I was then one of the few analysts to raise his voice against such kind of remarks by arguing: “This conclusion only reflects the OATF´s failure to understand what advanced 'green' car technology really means."
I further pointed out that by relying on (obsolete but still commercially viable) nickel-metal hydride batteries for their conventional hybrids, both Toyota and Honda (hmc) had been following a similar but rather cautious and conservative approach to a lithium-based transition to electric propulsion in the global car industry. This entirely rational behavior not only came down to a different business strategy than that of their main competitor, GM, but also implied their lagging behind GM in regards to electric automobile technology.
I felt that at the time GM made its Volt announcement, it was already facing severe financial problems, while Toyota and Honda were still the second and third largest auto makers in the world. (As of today, Toyota is first and Honda remains third.)

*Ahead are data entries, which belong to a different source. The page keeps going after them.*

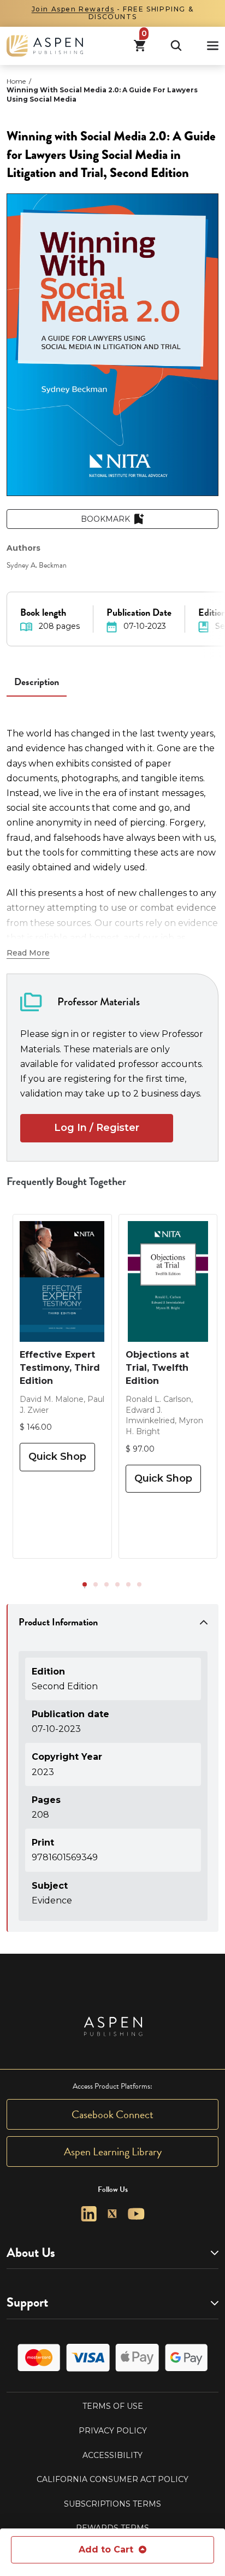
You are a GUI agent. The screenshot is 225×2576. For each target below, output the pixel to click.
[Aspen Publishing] (45, 46)
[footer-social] (89, 2214)
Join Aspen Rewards (73, 9)
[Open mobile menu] (213, 46)
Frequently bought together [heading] (67, 1181)
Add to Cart (106, 2549)
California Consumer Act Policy (112, 2479)
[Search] (176, 46)
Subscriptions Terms (112, 2504)
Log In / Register (96, 1128)
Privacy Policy (113, 2431)
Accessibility (112, 2455)
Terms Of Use (112, 2406)
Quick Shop (57, 1457)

It was then probably wise for Toyota to stick with its much proven and praised Prius technology and let other car makers undergo the painful “trial and error” process of developing their own EVs. "One must keep in mind also that to leapfrog GM," I wrote, "Toyota first would have had to kill the Prius."
Similarly, I felt that it also made sense for Honda to be inclined towards a two-step approach to electrification: First, by emulating the know-how (i.e. the Prius technology) advanced by a much more respected firm (Toyota) than GM; second, by coming up with something revolutionary, something beyond lithium -- such as the hydrogen-powered FCX Clarity model.
I then went on to conclude: “Hence the OATF, in its recent March 2009 report, did not appear to have a clue in terms of what advanced 'green' car technology really means. Perhaps some consumers in the U.S. and the U.K. government could have provided the Task Force with some valuable hints in this regard.”
In retrospect, GM did indeed have the right technology, while both Toyota and Honda were following a rational albeit short-sighted business strategy -- one that would cost them quite a bit later on.
As of today, GM is preparing to launch the Volt as well as its first initial public offering (IPO) after restructuring with the best auspices: It has recently been known that Shanghai Automotive Industry Motors (SAIC), one of China´s largest car makers, is planning to buy a 1% stake worth $500 million in GM´s IPO, and The New York Times reports that with its common shares priced at $33 each, reflecting an increase from $26 to $29 earlier this week, the motor giant is about to set a record for the largest IPO in American history.
Meanwhile, both Toyota and Honda are experiencing for the first time in many years important losses in their shares as they prepare to attend the Los Angeles Auto Show with some electric car news. In fact, Toyota will unveil an electric version of its RAV4 which was discontinued in 2003, while Honda will present its first electric car concept at an auto show ever. Needless to say, lithium-ion batteries have now become a main component in their business strategies.
Times do indeed change, don´t they?
Disclosure: No positions in any stocks.